• SET PROBLEM A
Copy everything from "The three core" down to "it causes split-brain." in the leader election post.

• EXTRACT PROVIDED
• • • • •

Logo
Logo

Atharva Pandey/Lesson 1: Leader Election — Someone has to be in charge

Created Thu, 16 May 2024 00:00:00 +0000 Modified Thu, 16 May 2024 00:00:00 +0000

I spent three days debugging a production incident where two nodes in our cluster both believed they were the primary. Each was accepting writes. Each was replicating to followers. Each was convinced the other was dead. By the time we noticed, we had diverged state that took two more days to reconcile. That incident made me obsessive about leader election — not as an academic concept, but as a concrete engineering problem with real failure modes.

The fundamental problem in distributed systems is coordination. When you have multiple nodes, someone needs to be in charge of making decisions. Who accepts the write? Who initiates the replication? Who triggers the failover? Without a clear answer to that question, you get the nightmare I just described: split-brain, where two nodes both think they’re primary and you end up with two diverging copies of your data.

How It Works

Leader election is the process by which a group of nodes agrees on exactly one node to act as the coordinator. The elected leader handles special responsibilities — typically writes, or initiating distributed transactions — while followers observe and stand ready to take over if the leader fails.

The challenge is deceptively simple to state: pick one node, everyone agrees on which one, and if that node fails, pick a new one. The difficulty is that in a distributed network, nodes can’t perfectly observe each other’s state. A node that appears dead might just be experiencing a network partition. A node that’s slow to respond might be overloaded, not dead. Any algorithm for leader election has to make decisions under this uncertainty.

The three core requirements for a correct leader election algorithm are:

Safety: At most one leader at any given time. This is the hard requirement. Violating it causes split-brain.

Liveness: If the current leader fails, eventually a new leader gets elected. The system can’t get stuck forever.

Stability: Once a leader is elected, it stays leader until it actually fails. Constant re-elections waste time and cause instability.

These three properties are in tension with each other, especially under network partitions.

The Algorithm

The simplest approach to leader election is a heartbeat and timeout scheme. Each node broadcasts a heartbeat to all peers. If a node hasn’t received a heartbeat from the current leader within some timeout window, it declares the leader dead and initiates an election. Whoever initiates the election proposes themselves as the new leader, and nodes vote. If a candidate receives votes from a majority of nodes, it becomes leader.

┌─────────────────────────────────────────────────────────────┐
│                    Leader Election Flow                      │
│                                                             │
│  Node A (Leader)          Node B           Node C           │
│      │                      │                │             │
│      │──── heartbeat ───────▶│                │             │
│      │──── heartbeat ────────────────────────▶│             │
│      │                      │                │             │
│   [crash]                   │                │             │
│                             │                │             │
│                    [timeout expires]          │             │
│                             │                │             │
│                             │── RequestVote ─▶│             │
│                             │◀── VoteGranted ─│             │
│                             │                │             │
│                    [majority achieved]        │             │
│                             │                │             │
│                    [Node B becomes leader]    │             │
└─────────────────────────────────────────────────────────────┘

The majority requirement is the critical safety mechanism. With three nodes, you need two votes. With five nodes, you need three. Because you can only have one majority partition in a split network, this prevents two nodes from simultaneously winning an election.

• • • • •

• DATA PROVIDED
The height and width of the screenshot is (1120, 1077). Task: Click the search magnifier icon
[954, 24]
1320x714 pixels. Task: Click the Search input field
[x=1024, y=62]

• • • • •

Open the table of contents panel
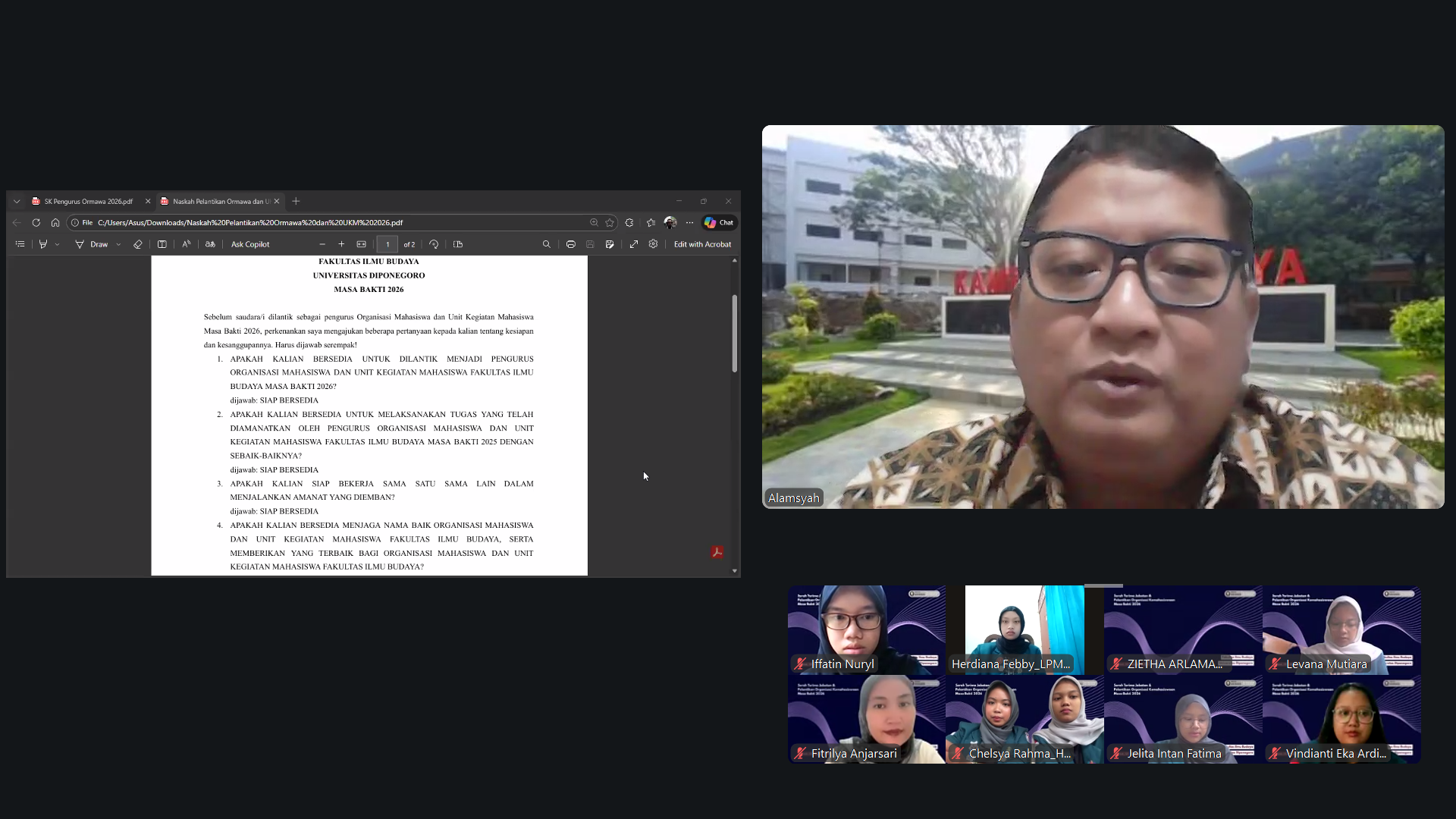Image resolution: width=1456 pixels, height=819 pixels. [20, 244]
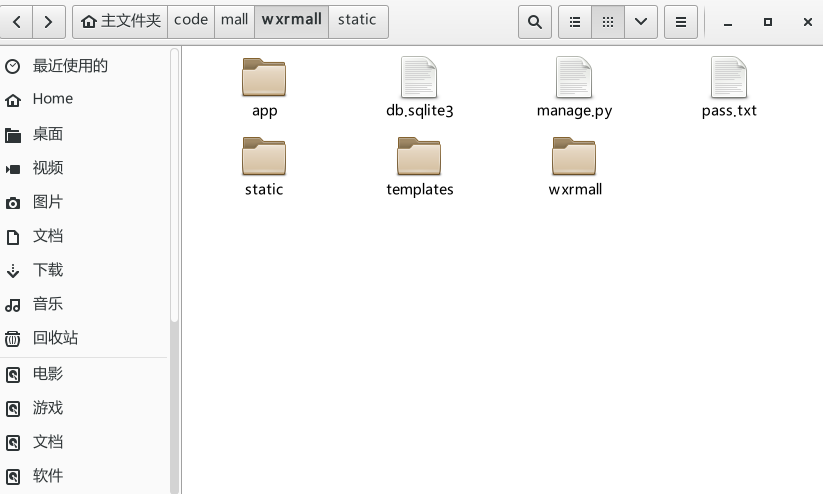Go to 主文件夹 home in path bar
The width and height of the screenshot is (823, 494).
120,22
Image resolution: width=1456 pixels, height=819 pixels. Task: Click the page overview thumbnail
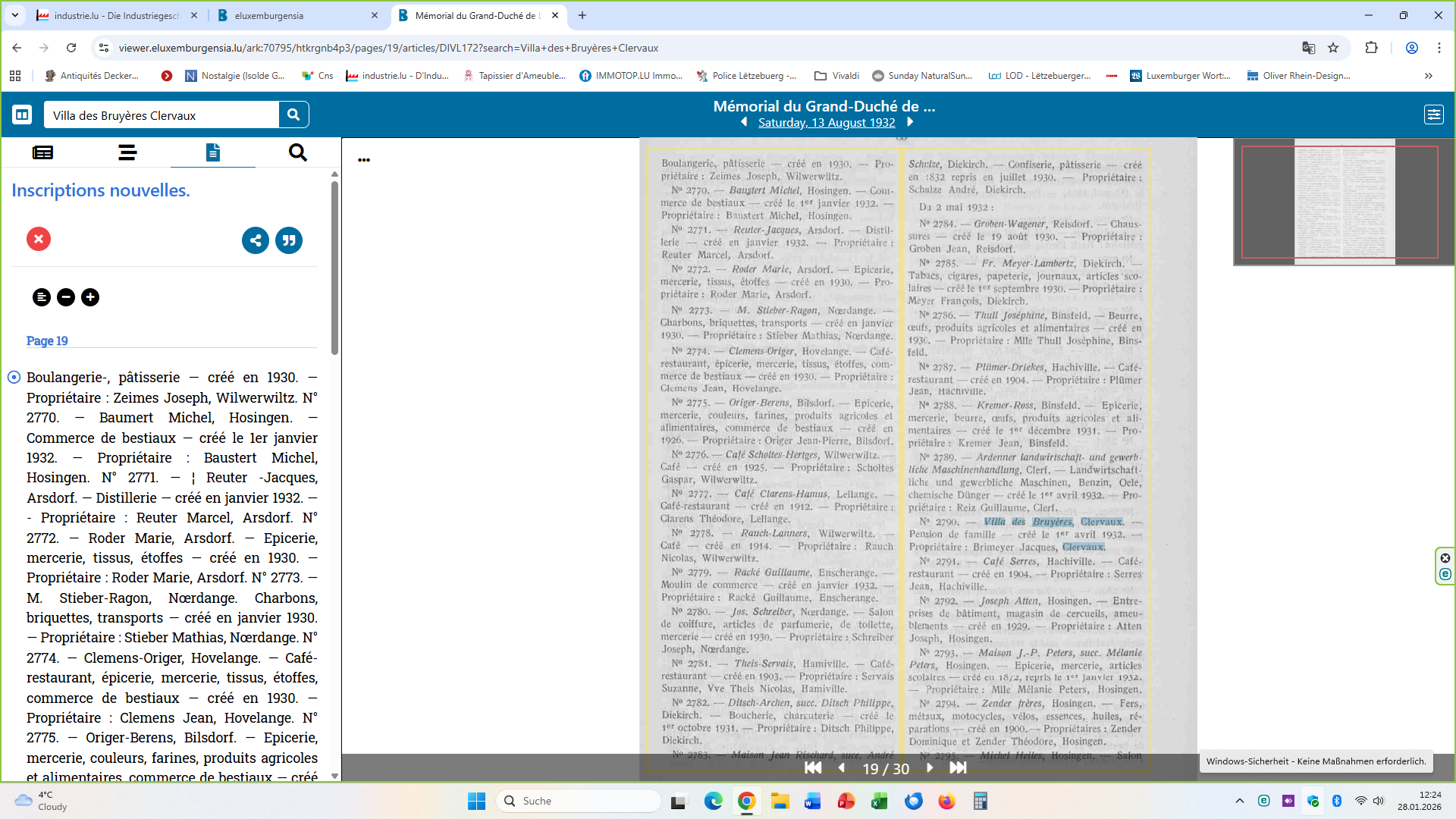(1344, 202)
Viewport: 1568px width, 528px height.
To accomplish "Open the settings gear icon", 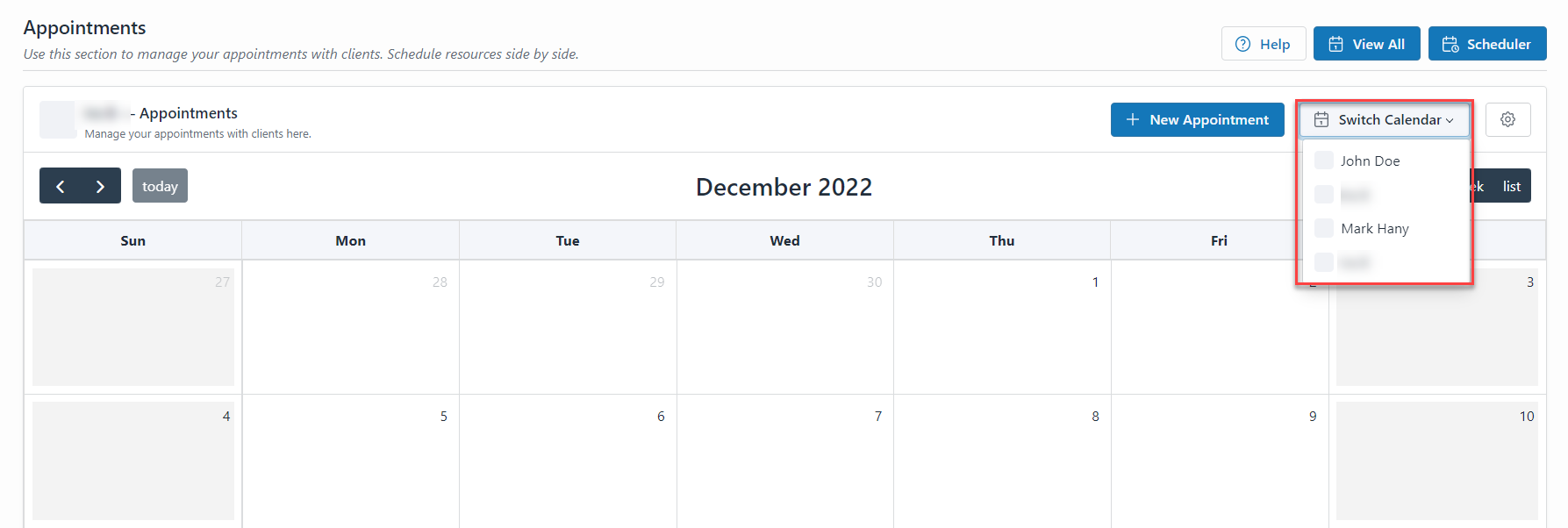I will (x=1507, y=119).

• • • • •

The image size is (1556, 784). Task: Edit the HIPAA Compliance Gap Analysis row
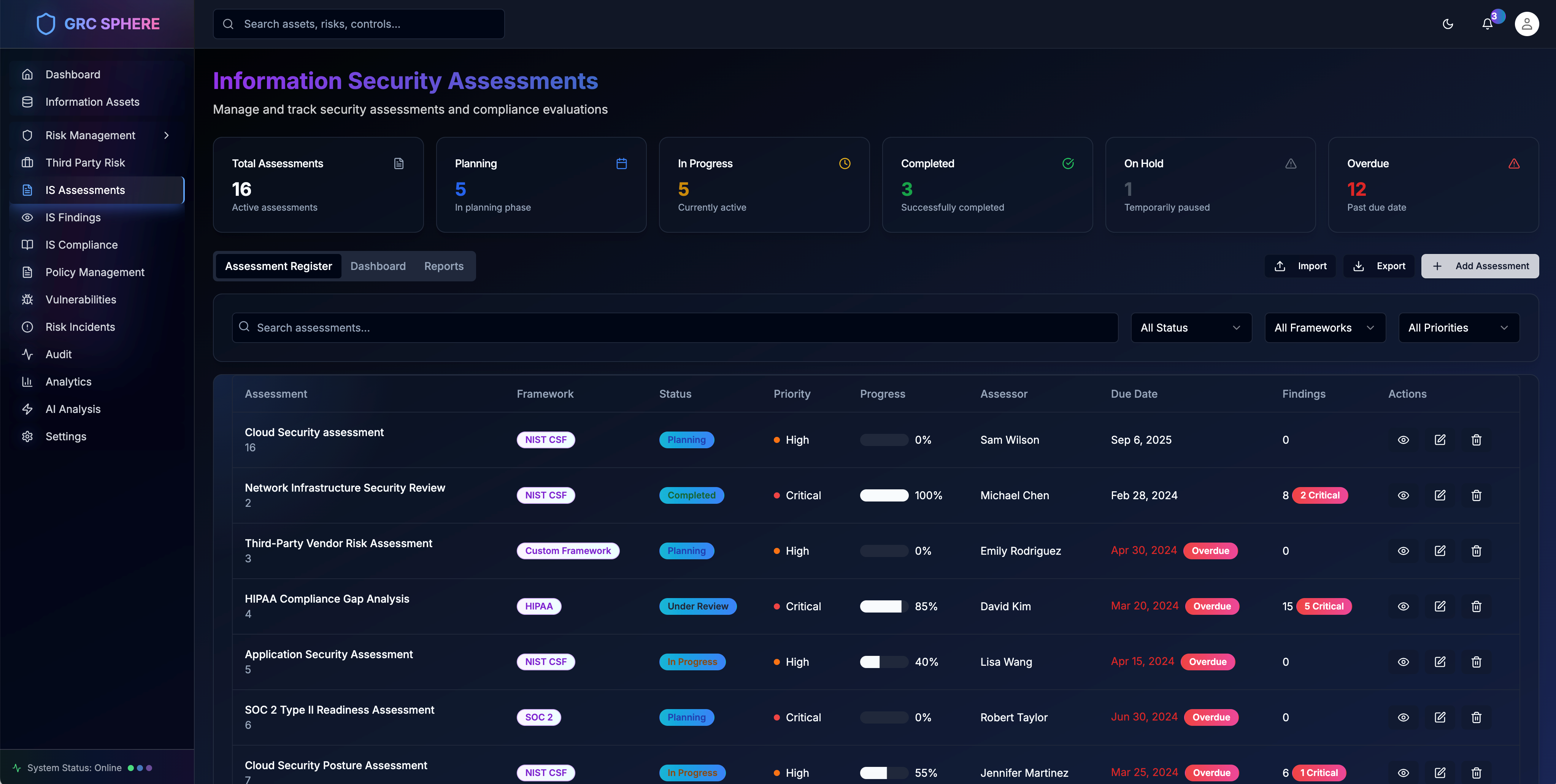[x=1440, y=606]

• • • • •

• SET PROBLEM B
Shift the listing's answer coordinates by adding 81 to every number. Give only the lines from the one containing "The height and" down to the one containing "[x=1024, y=62]", requests included.

• OUTPUT A
The three core requirements for a correct leader election algorithm are:

Safety: At most one leader at any given time. This is the hard requirement. Violating it causes split-brain.

• OUTPUT B
The height and width of the screenshot is (1120, 1077). Task: Click the search magnifier icon
[1035, 105]
1320x714 pixels. Task: Click the Search input field
[x=1105, y=143]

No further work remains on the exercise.